Josiah stood up. “I talked to Tobias briefly after he dropped you off earlier. He still wants to buy the house, Josie. How do you feel about that?”
“We talked about it,” she said, “and I told him I would not stop him. But he has accepted that he and I can never be more than friends.”
“Accepted?” Naomi looked skeptical.
Josie set down the half-finished glass of lemonade, the syrupy, honeyed sweetness of the drink making her feel ill. “I think I’ve lost Tobias. I knew this would happen and now it has. I should be glad that he finally sees me for what I am. He might still want the house, bruder. But he does not want me anymore.”
* * *
He wanted this house and he wanted Josie here with him. Hopeful after he’d talked to Josiah in the driveway of the Bawell property, half an hour later Tobias found himself at the Fisher house and wondered if he truly still wanted the same things he’d come here to find.

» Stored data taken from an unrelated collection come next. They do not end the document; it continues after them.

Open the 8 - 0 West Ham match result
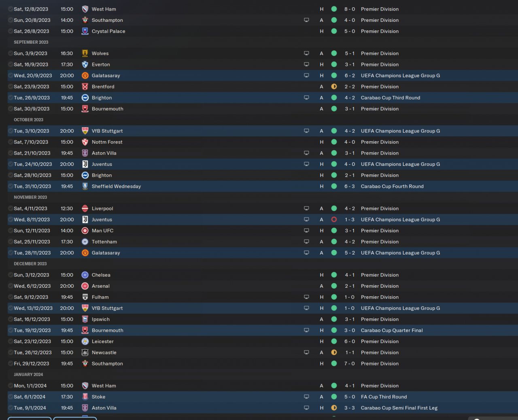This screenshot has height=420, width=518. pyautogui.click(x=350, y=9)
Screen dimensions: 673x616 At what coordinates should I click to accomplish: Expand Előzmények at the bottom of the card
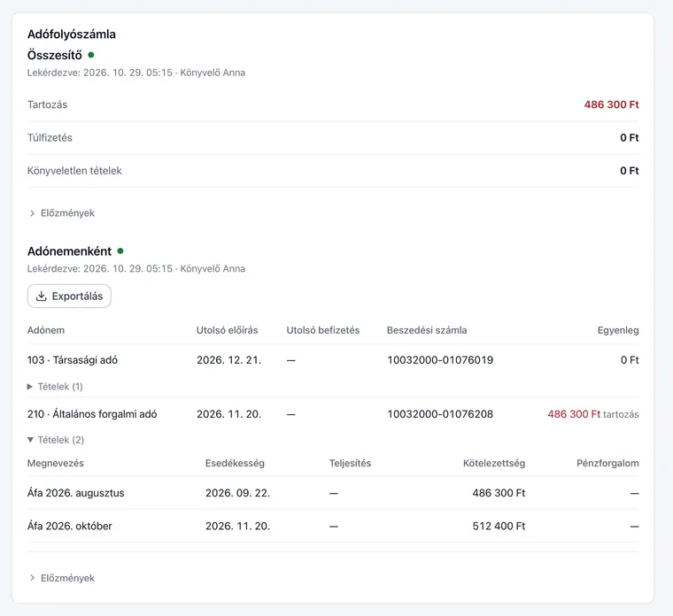(x=61, y=578)
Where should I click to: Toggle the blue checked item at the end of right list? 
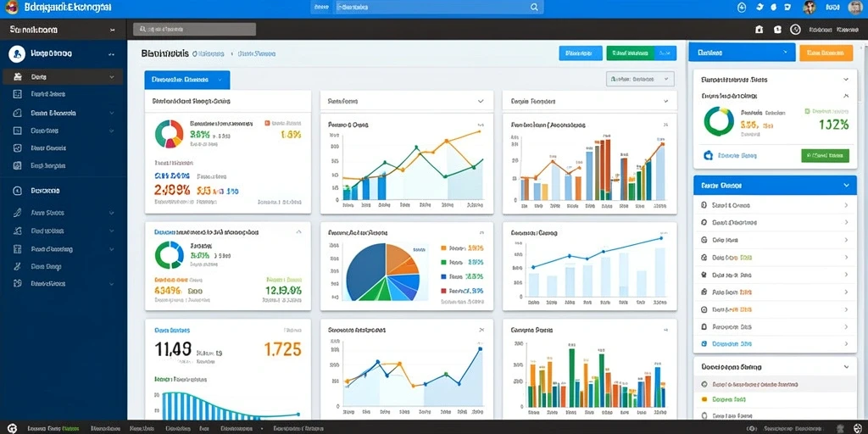704,343
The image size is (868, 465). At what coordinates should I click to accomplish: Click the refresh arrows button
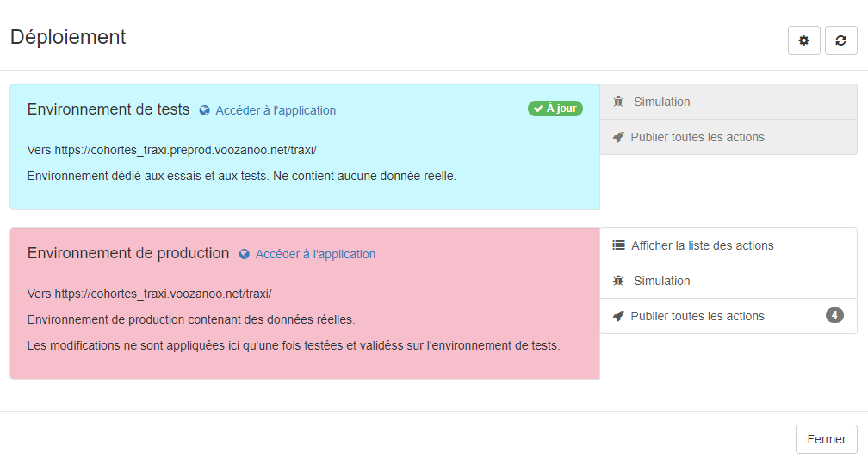pyautogui.click(x=840, y=40)
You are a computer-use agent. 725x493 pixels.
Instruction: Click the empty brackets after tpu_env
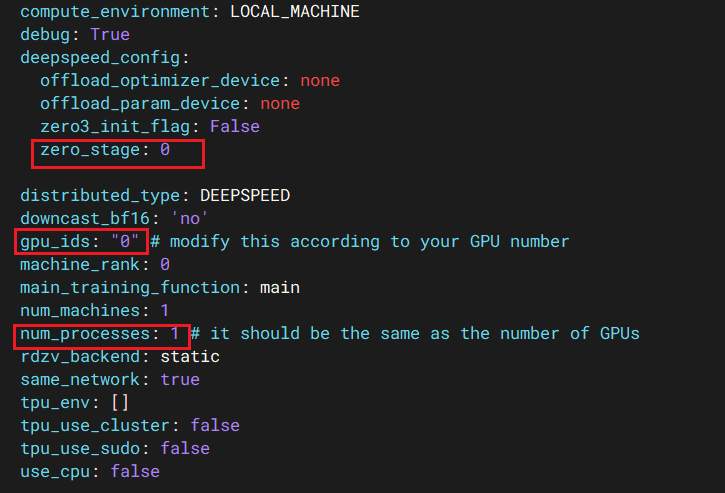(x=120, y=402)
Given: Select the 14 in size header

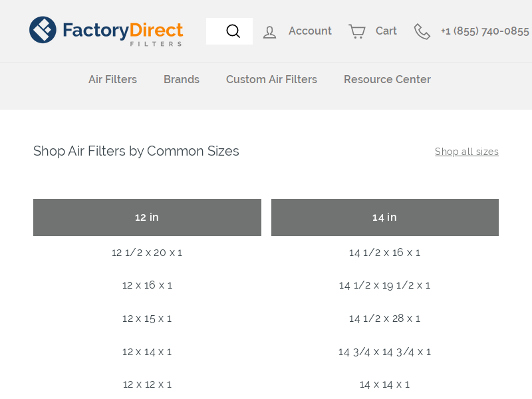Looking at the screenshot, I should [x=385, y=217].
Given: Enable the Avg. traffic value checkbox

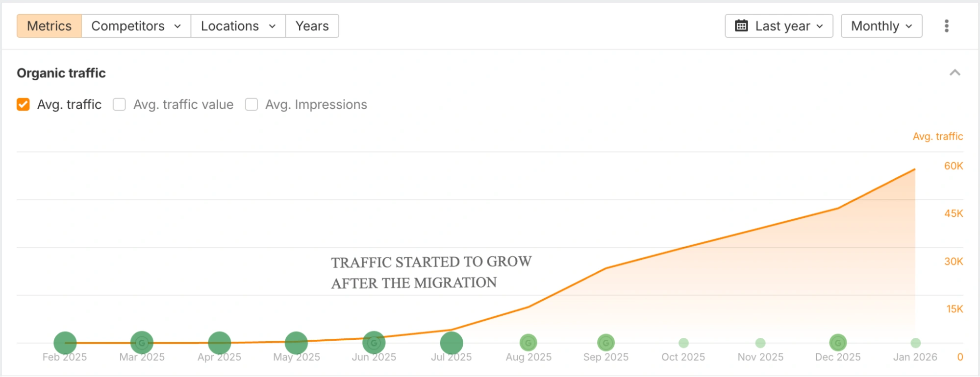Looking at the screenshot, I should 119,104.
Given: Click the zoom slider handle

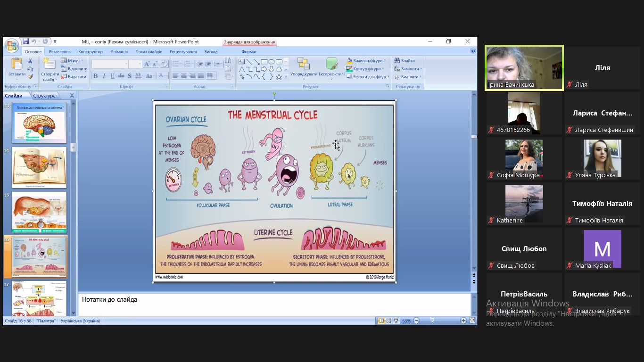Looking at the screenshot, I should tap(432, 321).
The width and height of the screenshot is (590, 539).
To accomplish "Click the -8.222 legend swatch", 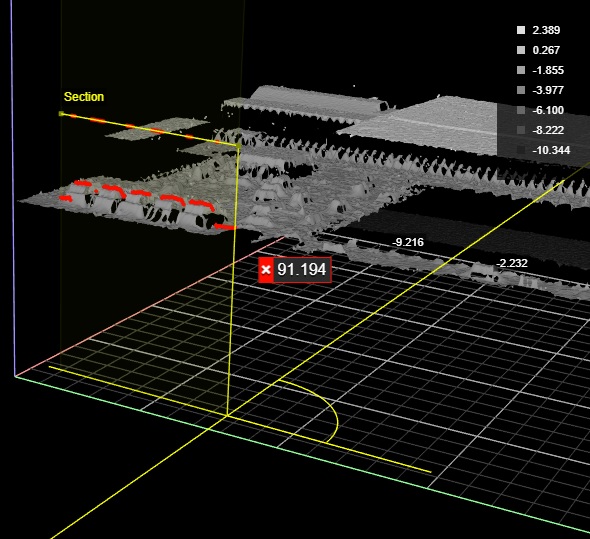I will point(521,130).
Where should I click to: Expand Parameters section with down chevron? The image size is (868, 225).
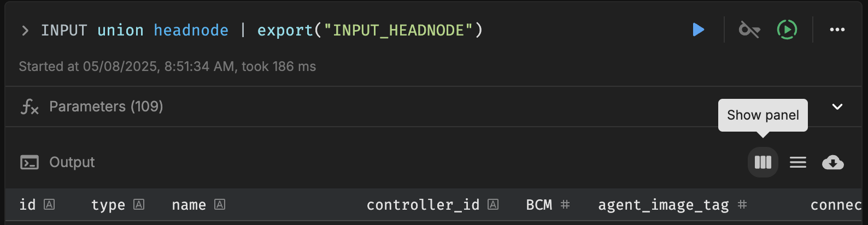coord(837,106)
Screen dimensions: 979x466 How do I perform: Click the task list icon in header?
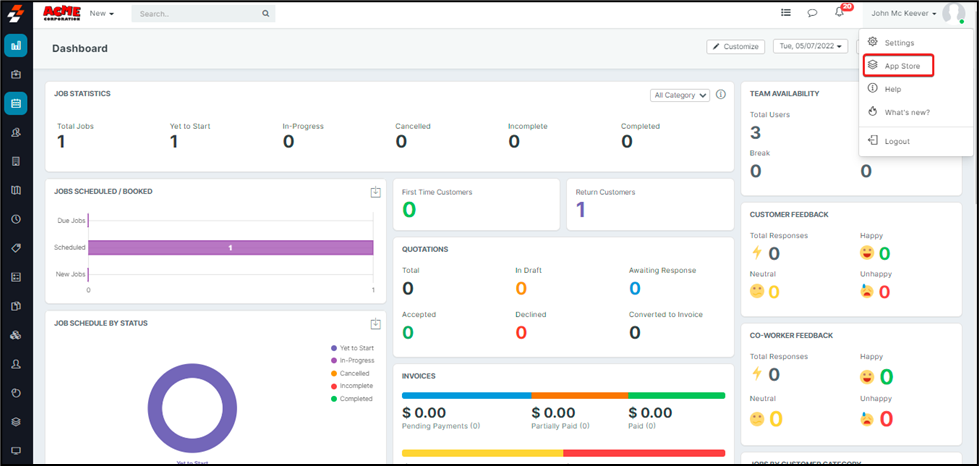coord(785,13)
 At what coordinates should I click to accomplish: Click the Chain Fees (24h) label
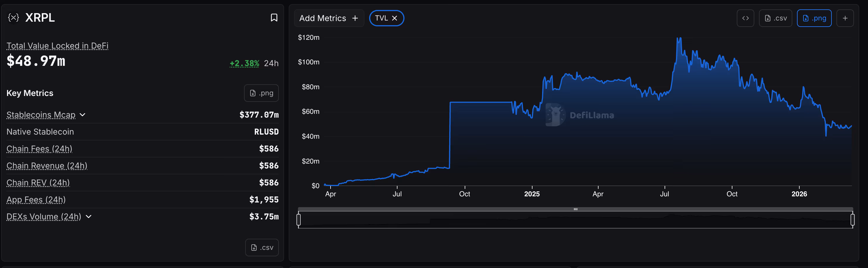pyautogui.click(x=39, y=149)
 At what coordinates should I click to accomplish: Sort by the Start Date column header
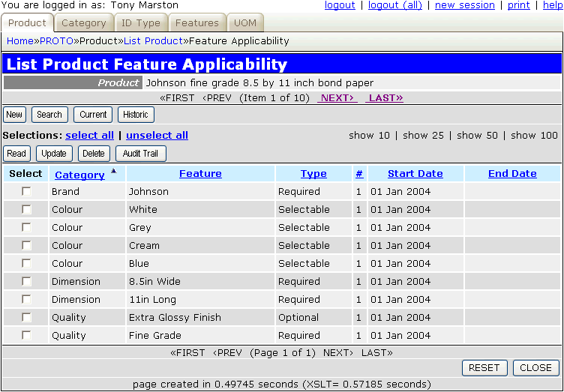415,174
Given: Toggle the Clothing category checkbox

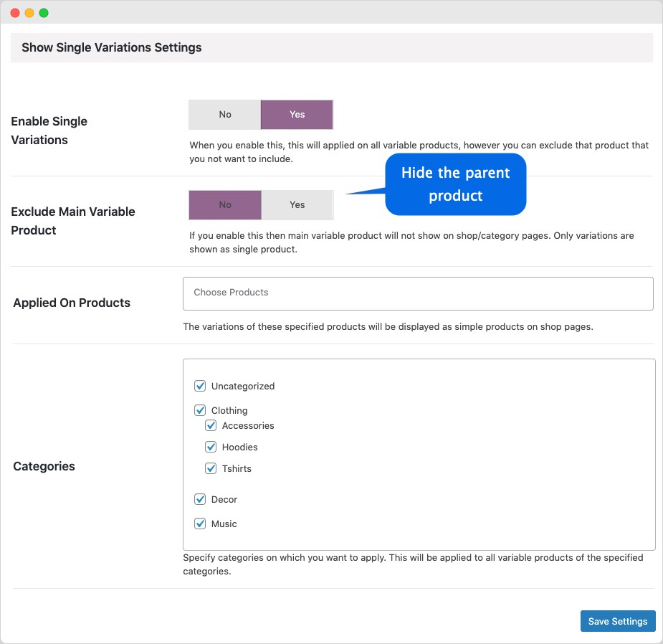Looking at the screenshot, I should click(200, 410).
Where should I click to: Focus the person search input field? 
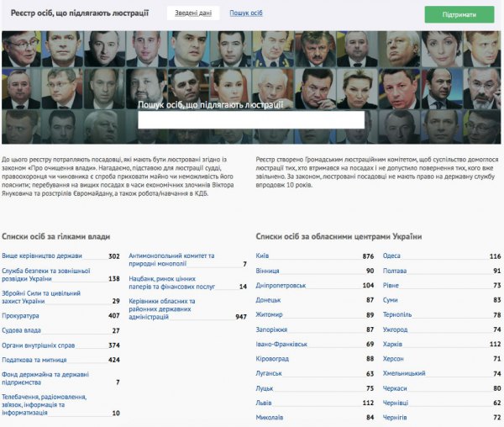pyautogui.click(x=251, y=119)
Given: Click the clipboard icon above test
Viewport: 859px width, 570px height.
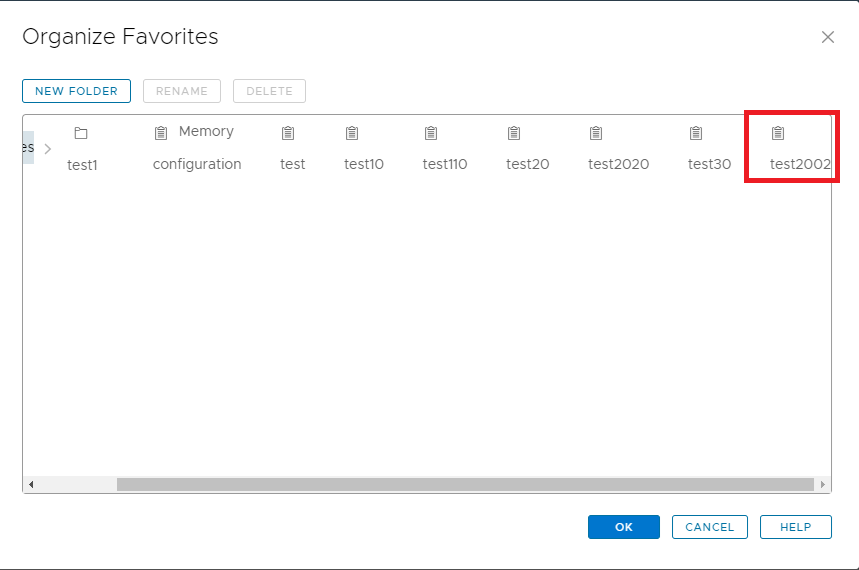Looking at the screenshot, I should (288, 133).
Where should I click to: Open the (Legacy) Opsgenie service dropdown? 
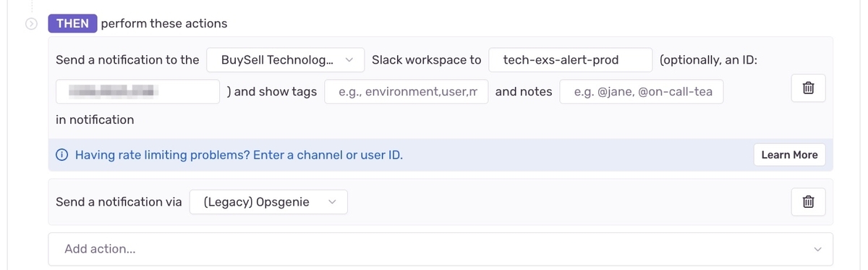pos(268,202)
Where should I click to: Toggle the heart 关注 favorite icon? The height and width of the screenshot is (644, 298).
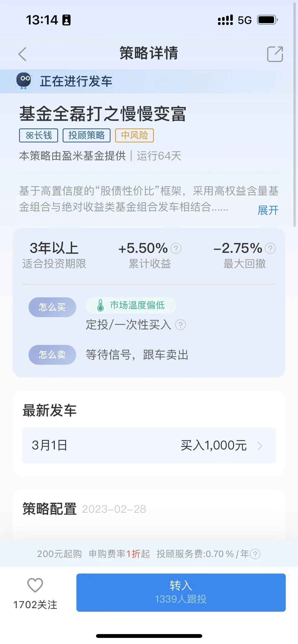(x=35, y=585)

A home to call his own? Yes, he still wanted that.
A family of his own? No doubt about that.
Josie?
He’d stopped there on the porch when he caught a movement on the breezeway across from the footbridge.
Josie, headed to the main house. How did his heart always sense her presence before his head caught up?
She stopped and stood so still she could have been a dream only.
But she was real and she had been through the kind of trauma that most did not return from.
Gott’s will, he reminded himself.
In an instant, she had gone inside. Tobias stood there in the sweet wind and wished he could go back in time and change all the things that had brought him here.
But he couldn’t erase becoming Drew’s friend or falling in love with Josephine Fisher. And he couldn’t erase the awful consequences of talking her into going to that fancy Christmas party when she had not wanted to do so.
He had caused this turn of events, maybe because he had turned away from his faith in the blink of an eye and, just like that, bad things had begun to happen.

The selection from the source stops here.